A: What year is that?
M: 1945. Captain Howduane says, okay, McEwen, you have a college education;
you are going to be the prison officer. Lieutenant Anderson, he was a friend of
mine from Florida, you are going to be the supply officer. And he passed these
duties out. Well, to shorten all of this, we built] a prison camp right outside of
Manila, and within no time, I was the prison officer for 2,000 Japanese prisoners
of war or Japanese civilians-we mixed them all together-from Manila. We were
doing work in Manila at the time. So, I ran that prison camp for at least nine or
ten months. Then, they came down and said, close it. That was one of the great
experiences of my life. You talk about leadership. I had guards and everybody
else. We worked the prisoners twelve hours a day. We came in and got prisoners
and took them.
A lot of them were shot and killed because Filipinos would drive by and
shoot into the camp. There were squad tents, perhaps twenty-five people in one
big tent, and they would sleep there at night. They were killed because they were
so brutal to the Filipinos during the war. So, I had to learn to keep records for the
prisoners and learn how to work them. You had them twenty-four hours a day, so
you had to take care of them. Guards all the time. Now, an interesting point is
that my jeep driver for me during this whole time was Joe Garagiola. Joe went
on to the Today show. He was a major league baseball player. He was my jeep
driver, and he was just a 19-year-old PFC [private, first-class]. They later began
the Manila Dodgers after the war was over, and it was a great team. They beat
the hell out of everybody. Early Wynne [later a pitcher for the Cleveland Indians]

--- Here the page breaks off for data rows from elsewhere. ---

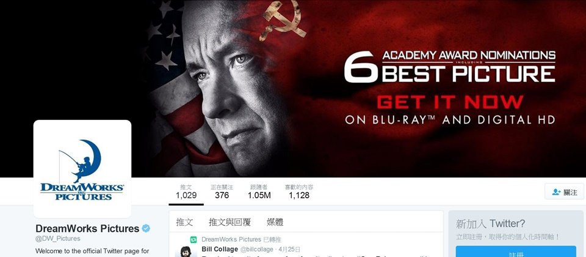Click the blue 註冊 sign up button

[516, 251]
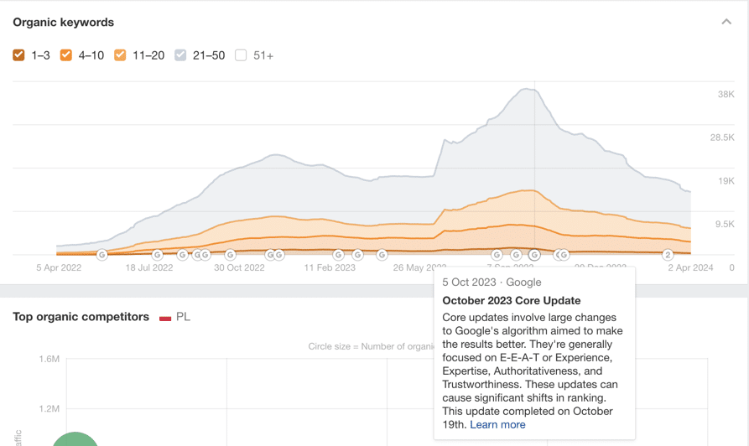749x446 pixels.
Task: Uncheck the 1–3 positions checkbox
Action: coord(19,55)
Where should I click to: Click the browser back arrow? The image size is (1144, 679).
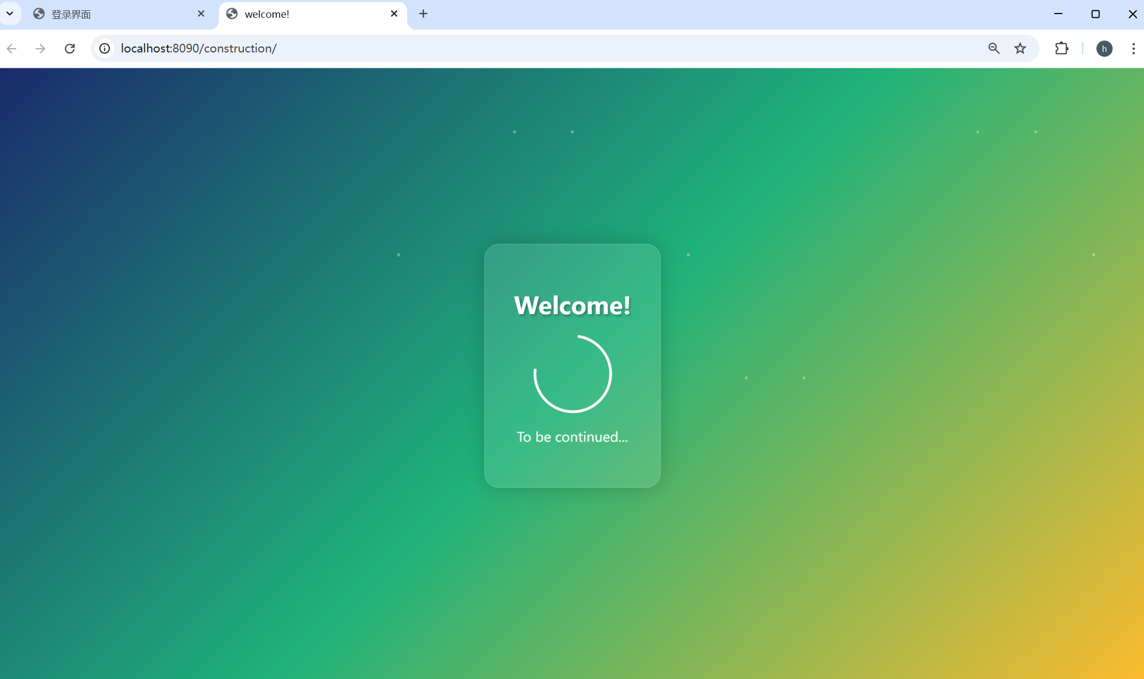pyautogui.click(x=12, y=49)
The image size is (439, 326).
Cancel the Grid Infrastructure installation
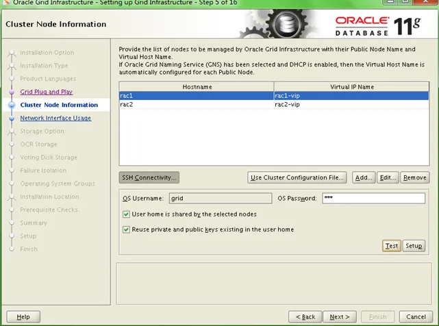416,317
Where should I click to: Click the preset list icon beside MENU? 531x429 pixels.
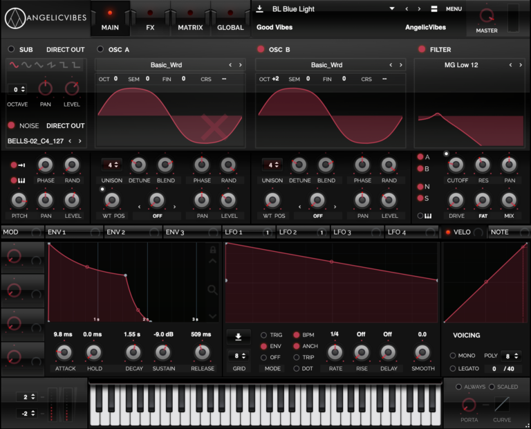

was on it. Joe was on it. Wonderful players were on the team. But he was jeep
driver. He still salutes me any time I see him. He went from Manila before I left. I
was still there getting ready to come home. He went straight to the St. Louis
Cardinals and was a hero in the 1946 World Series. We were great friends, and
we have been friends ever since. Of course, he really boomed. Like I said, he still
salutes Lieutenant McEwen and says, how in the hell did we win the war with me
and you there? So, the prison camp, talk about experiences that stick with you.
That was one of the great learning [experiences], as was the military. You talk
about being able to speak before people and at home, we had all that thrust upon
us, from college to the military to the Officer Candidate School where you took
instructions in teaching and speaking, and then to run a camp like that after
running a platoon in armor in the Philippines, you grow up pretty quick. I am
twenty-one years old, and I am running a prison camp. So, you learn.
A: What kind of emotional feelings come out when you are running a prison camp,
besides the learning experience? You are seeing the atrocities of war on a
day-by-day basis. How well-received, when you are running this prison camp, did
you try to make the POWs feel? Did you have any problems with some of the
guys in your unit who might have had some problems with the opposing-side
prisoners of war?
M: It was on-the-job training. You had to learn as you went. I had nothing. They kept
referring to the Geneva Convention rules. I never had a copy of the rules. I just
ran the camp as I thought it should be run. At first, early on, some of our people
were tough on the prisoners unnecessarily, and of course we took care of that.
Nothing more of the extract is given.